Et le poème se termine sur une défense de la langue aux accents de libération nationale :
"Car, de mourre-bourdoun qu'un pople toumbe esclau,
Se tèn sa lengo, tèn la clau
Que di cadeno lou deliéuro."
"Car, face contre terre qu’un peuple tombe esclave,
S'il tient sa langue il tient la clef
Qui le délivre des chaînes".
C’est naturellement vers la Provence des félibres que se tourne Víctor Balaguer, quand il doit s’exiler de 1865 à 1867. En reconnaissance, les Catalans offrent aux félibres la fameuse coupe d’argent, œuvre du sculpteur Fulconis, qui représente l’amitié de la Catalogne et de la Provence qui se donnent le bras.

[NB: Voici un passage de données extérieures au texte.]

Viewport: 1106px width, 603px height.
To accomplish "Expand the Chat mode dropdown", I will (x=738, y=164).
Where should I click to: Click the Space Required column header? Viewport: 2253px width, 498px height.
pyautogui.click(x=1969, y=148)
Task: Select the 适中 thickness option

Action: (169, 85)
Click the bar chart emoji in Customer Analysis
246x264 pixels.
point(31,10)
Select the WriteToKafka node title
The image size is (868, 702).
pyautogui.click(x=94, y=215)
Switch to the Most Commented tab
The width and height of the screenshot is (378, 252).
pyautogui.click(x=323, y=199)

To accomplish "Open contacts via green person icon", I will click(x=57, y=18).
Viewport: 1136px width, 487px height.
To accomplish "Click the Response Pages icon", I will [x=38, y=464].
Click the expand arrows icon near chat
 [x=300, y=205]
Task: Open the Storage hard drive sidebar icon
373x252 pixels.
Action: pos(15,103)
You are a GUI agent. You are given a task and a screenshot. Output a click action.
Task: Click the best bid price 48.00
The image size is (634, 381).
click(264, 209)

Le présent inspirera le chant identitaire de la renaissance félibréenne, “Coupo santo” dont le “nosto nacioun” fera couler beaucoup d’encre.
Mais l’idée des deux nations sœurs va rester pour Frédéric Mistral et les félibres un motif littéraire. Le mouvement provençal s’éloigne ensuite du destin catalan jugé trop politique, comme en témoigne la lettre de Mistral à Balaguer, échangée quinze ans après la réception des félibres à Barcelone :
“Je ne diffère de manière de voir avec vous que sur la ligne de conduite que vous indiquez à notre Renaissance littéraire. Vous voulez, si je vous ai bien compris, que la littérature provençale ou limousine devienne l’apôtre d’un idéal philosophique et politique... Je ne partage pas cette opinion.”
En 1868 les félibres sont invités aux Jocs florals de Barcelone. La fraternité occitano-catalane demeurera un mythe littéraire plus qu’un projet politique.
Les liens entre la Catalogne et les mouvements occitanistes n’en seront pas moins importants au cours du XXe siècle.